Loup inclina la tête en signe d'acquiescement. Et les deux hommes étanchèrent leur soif. Un bref silence et Yian parla.

- J’ai bien connu ton père. 

Loup sourit.

- Je m’en suis toujours douté. Comment l’as-tu rencontré ?

- Comme tu le sais je n’ai pas toujours été aubergiste. J’ai longtemps gagné ma vie en détroussant des voyageurs.  Et c’est ainsi que j’ai rencontré ton père.

Loup ricana.

-Je suppose que cette journée fut difficile !

- Oui c’est vrai. C’était un sacré  gaillard ton paternel, fort comme un taureau. On s’est battu pendant au moins une heure. J’ai perdu.

- Pourquoi ne m’en avoir jamais parlé ?

- Je suis en train de le faire. Il lui fit un clin d’œil. 

- Ton père venait souvent ici avant sa mort. C’était un ami. J’appréciais sa franchise et son honnêteté sans doute parce que ce sont des vertus que je n’ai jamais possédé. Loup sourit. 

-Un jour il m’a demandé de jeter un œil sur toi à sa mort. Il savait qu’il ne te verrait pas vieillir.

- Tu étais à son enterrement ?

- Oui et non,  je n’étais pas très loin ce jour-là. Je ne suis pas très cérémonie. Et puis les années ont passé, de client tu es devenu un ami, maintenant un fils. 

- Merci Yian, je… Le tavernier le coupa

- Changeons de sujet! Je vais commencer à déprimer. Te souviens-tu du troll de la Vieille Forêt?

- Encore cette histoire à dormir debout.

- C'est une histoire vraie! J'ai encore la cicatrice! Il toucha son crâne à la recherche de sa vieille blessure

- C'est marrant j'ai eu une autre version, une partie de cartes où tu aurais triché.

- Des mensonges! Sur la tête de ma femme !

- Depuis quand as tu une femme ?! 

Ils se mirent à rire. Ce n'était pas une simple soirée de retrouvailles, c'était aussi une soirée d’adieux.

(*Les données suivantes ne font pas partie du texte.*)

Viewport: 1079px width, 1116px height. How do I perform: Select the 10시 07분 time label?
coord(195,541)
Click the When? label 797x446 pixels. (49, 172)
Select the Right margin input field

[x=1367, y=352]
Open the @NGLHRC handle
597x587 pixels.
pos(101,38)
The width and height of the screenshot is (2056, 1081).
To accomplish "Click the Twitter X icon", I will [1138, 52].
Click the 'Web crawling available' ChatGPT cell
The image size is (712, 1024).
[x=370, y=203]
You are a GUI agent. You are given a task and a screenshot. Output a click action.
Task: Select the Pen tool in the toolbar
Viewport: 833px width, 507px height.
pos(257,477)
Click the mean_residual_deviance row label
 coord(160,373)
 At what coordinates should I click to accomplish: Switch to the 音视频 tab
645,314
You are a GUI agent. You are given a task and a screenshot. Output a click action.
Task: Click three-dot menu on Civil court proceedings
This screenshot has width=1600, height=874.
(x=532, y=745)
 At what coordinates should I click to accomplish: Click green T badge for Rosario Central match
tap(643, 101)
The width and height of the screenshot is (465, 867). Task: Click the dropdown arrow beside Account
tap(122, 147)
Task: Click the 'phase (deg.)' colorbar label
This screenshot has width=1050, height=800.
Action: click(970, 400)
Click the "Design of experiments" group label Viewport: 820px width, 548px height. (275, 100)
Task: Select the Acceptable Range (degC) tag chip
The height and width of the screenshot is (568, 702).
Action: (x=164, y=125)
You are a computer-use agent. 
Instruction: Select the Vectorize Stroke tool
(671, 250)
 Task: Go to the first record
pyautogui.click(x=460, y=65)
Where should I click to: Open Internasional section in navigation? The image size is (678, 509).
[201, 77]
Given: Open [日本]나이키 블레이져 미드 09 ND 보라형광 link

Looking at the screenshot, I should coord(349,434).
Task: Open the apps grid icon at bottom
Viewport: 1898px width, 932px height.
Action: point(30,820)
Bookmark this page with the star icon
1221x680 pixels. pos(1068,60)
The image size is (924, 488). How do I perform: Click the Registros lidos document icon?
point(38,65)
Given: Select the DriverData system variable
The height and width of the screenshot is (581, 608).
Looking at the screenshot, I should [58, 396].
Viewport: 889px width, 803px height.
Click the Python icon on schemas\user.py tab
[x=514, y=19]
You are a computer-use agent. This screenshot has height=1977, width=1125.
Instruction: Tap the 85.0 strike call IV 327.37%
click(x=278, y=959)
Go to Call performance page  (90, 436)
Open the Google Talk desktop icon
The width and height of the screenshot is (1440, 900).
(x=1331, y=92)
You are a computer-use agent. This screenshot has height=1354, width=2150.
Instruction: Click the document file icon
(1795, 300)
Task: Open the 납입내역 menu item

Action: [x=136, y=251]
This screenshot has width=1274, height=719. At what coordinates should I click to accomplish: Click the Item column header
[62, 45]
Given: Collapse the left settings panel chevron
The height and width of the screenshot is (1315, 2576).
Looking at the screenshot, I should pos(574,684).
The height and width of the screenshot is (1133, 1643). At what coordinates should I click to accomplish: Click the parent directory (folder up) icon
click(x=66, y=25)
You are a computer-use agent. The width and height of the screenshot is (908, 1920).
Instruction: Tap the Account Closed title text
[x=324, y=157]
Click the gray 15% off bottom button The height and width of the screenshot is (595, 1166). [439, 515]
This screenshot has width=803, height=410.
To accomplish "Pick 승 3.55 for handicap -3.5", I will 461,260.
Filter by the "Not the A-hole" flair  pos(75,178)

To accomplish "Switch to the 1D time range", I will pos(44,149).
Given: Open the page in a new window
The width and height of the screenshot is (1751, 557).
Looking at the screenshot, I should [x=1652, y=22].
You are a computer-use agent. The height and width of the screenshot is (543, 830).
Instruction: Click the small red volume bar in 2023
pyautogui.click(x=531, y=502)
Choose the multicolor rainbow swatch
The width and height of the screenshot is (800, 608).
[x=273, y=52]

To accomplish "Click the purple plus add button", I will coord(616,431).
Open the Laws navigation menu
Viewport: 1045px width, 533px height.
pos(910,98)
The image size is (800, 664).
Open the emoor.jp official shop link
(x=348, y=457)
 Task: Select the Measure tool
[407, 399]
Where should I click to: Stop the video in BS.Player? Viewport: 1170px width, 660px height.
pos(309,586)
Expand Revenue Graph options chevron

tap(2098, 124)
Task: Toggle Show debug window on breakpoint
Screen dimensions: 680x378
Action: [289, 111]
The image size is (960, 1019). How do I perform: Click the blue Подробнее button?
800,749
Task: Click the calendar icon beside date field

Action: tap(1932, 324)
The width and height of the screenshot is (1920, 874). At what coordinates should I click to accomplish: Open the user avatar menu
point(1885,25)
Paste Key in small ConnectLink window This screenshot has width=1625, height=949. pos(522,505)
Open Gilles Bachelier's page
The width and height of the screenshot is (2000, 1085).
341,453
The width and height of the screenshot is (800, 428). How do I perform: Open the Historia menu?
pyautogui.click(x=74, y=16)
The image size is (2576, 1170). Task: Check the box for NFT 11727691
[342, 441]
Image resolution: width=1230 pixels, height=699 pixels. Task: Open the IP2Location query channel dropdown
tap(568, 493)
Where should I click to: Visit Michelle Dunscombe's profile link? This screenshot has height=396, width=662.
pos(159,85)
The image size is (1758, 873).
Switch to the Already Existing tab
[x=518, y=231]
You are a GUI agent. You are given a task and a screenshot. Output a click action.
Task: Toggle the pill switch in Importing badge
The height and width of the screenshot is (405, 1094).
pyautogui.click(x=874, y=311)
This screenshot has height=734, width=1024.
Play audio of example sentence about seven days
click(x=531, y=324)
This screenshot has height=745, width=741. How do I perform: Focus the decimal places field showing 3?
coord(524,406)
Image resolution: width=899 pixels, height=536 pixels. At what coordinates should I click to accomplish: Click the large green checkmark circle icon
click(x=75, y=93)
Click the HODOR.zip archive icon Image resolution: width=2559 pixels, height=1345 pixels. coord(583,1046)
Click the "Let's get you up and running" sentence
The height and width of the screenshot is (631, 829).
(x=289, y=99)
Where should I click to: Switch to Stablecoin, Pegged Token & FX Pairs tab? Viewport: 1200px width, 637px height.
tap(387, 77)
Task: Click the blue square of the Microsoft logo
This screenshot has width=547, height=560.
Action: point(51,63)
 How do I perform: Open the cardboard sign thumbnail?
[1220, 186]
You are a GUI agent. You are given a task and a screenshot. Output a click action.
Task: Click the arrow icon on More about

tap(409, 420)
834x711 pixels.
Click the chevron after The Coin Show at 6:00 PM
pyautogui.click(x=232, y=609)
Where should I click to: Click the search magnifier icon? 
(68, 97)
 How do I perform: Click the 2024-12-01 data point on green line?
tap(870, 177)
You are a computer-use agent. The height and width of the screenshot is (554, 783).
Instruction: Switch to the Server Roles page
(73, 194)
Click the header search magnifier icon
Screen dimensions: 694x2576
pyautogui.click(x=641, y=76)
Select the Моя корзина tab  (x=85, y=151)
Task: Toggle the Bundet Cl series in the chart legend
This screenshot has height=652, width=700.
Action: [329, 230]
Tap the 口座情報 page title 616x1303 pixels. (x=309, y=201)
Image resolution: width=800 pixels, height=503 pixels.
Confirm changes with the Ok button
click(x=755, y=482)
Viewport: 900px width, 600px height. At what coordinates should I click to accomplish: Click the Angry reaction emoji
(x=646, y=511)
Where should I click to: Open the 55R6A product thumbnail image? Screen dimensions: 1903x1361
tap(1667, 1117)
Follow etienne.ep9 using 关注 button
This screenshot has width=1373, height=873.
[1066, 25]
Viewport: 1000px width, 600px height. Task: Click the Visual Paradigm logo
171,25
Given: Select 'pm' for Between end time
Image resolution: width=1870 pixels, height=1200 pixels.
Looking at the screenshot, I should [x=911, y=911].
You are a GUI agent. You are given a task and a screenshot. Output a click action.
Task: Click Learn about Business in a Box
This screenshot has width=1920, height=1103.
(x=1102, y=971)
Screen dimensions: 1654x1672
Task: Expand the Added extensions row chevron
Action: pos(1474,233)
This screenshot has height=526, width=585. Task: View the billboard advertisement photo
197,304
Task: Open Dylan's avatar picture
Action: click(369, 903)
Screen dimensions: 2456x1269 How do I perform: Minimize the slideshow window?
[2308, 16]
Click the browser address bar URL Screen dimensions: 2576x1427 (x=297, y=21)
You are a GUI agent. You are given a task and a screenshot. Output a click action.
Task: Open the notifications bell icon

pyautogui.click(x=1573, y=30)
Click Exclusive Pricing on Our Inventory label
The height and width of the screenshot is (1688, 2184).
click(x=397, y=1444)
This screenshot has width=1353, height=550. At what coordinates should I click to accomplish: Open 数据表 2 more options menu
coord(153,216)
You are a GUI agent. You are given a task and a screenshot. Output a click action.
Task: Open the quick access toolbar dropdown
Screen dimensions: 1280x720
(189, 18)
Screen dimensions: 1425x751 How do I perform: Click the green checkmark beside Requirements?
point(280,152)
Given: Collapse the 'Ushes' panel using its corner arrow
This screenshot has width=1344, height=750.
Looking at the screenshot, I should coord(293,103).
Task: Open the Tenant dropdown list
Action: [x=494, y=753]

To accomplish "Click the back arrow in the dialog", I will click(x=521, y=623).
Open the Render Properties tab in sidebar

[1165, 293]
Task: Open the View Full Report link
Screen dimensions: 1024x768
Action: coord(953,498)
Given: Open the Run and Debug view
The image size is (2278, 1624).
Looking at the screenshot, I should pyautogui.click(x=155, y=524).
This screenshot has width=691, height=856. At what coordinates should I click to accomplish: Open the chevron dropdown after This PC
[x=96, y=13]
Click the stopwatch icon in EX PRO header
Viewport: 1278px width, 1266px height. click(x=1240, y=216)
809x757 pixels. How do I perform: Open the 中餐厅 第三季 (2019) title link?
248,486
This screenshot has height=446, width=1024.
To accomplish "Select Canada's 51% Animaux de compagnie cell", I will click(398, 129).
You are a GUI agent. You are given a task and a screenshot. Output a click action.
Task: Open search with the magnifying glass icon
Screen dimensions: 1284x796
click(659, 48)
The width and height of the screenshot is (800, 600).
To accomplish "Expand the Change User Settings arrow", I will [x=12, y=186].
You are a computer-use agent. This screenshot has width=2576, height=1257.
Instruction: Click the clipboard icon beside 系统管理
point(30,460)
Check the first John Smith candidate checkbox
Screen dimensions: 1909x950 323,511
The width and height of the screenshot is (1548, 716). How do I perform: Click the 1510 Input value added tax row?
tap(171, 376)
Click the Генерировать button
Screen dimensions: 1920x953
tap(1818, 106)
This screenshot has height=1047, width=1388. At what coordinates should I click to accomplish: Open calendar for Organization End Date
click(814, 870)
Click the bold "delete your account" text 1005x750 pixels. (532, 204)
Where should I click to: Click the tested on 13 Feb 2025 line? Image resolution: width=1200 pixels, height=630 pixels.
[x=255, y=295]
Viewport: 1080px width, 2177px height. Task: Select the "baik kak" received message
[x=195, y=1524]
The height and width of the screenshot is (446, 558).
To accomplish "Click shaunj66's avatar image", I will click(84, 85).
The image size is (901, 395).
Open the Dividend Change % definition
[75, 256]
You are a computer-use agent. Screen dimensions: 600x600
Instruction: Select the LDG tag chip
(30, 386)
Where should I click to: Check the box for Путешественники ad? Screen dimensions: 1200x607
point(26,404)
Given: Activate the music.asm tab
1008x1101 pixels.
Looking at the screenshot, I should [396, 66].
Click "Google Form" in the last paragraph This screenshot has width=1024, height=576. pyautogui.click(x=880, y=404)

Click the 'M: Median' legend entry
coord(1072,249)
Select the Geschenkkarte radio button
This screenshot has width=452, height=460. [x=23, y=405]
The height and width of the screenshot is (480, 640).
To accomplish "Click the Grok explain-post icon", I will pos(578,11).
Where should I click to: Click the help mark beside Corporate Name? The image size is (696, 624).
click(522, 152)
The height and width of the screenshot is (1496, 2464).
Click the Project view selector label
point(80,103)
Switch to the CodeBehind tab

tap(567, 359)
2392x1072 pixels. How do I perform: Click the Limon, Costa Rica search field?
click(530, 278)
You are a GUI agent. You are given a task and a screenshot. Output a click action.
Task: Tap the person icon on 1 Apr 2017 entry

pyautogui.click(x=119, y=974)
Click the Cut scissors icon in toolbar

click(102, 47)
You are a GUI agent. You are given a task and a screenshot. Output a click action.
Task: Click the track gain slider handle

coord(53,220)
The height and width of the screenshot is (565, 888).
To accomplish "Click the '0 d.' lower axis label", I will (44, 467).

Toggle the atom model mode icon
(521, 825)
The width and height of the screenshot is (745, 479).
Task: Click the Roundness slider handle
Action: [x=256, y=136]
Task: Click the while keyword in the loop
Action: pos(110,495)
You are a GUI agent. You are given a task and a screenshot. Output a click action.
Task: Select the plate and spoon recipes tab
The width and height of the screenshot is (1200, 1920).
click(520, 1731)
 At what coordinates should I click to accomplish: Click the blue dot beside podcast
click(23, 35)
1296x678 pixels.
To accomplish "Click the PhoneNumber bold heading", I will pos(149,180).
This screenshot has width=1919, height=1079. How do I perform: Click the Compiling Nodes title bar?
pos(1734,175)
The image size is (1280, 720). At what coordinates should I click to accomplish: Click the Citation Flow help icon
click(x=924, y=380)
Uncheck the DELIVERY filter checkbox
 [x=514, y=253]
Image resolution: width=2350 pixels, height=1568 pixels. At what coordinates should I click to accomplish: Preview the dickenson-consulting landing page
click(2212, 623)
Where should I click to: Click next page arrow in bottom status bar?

Les bières s’enchaînèrent, au rythme des histoires incroyables de Yian.

La nuit était profondément installée et les deux hommes avaient fini par s'endormir à même la table.

Loup s'éveilla, la bouche sèche. Les cendres du feu scintillaient dans la pénombre de la taverne. Le froid s'était installé. Il se leva, secoua Yian, une fois, deux fois. Quelque chose n'allait pas.

-Yian réveilles toi! Mais le vieil homme ne s’éveilla pas. Il ne s’éveillerait plus. Sa gorge était tranchée d'une oreille à l'autre.

Loup recula vivement. Son esprit ne parvenait pas à réaliser. C'était un cauchemar. Il allait se réveiller. C'était impossible. Il tituba. Des silhouettes vaporeuses tournaient autour de lui. Il dégaina son épée mais la perdit aussitôt enlevée par une ombre. Une douleur intense dans le bras le fit grimacer. Il fut jeté à terre violemment. Sa tête percuta le sol de la taverne. Le sang coula sur ses lèvres. Son dos fut lacéré. Il allait mourir. Il ne pourrait se venger, il ne pourrait le pleurer. Des cris, puis le silence l'enveloppa. Un silence de mort.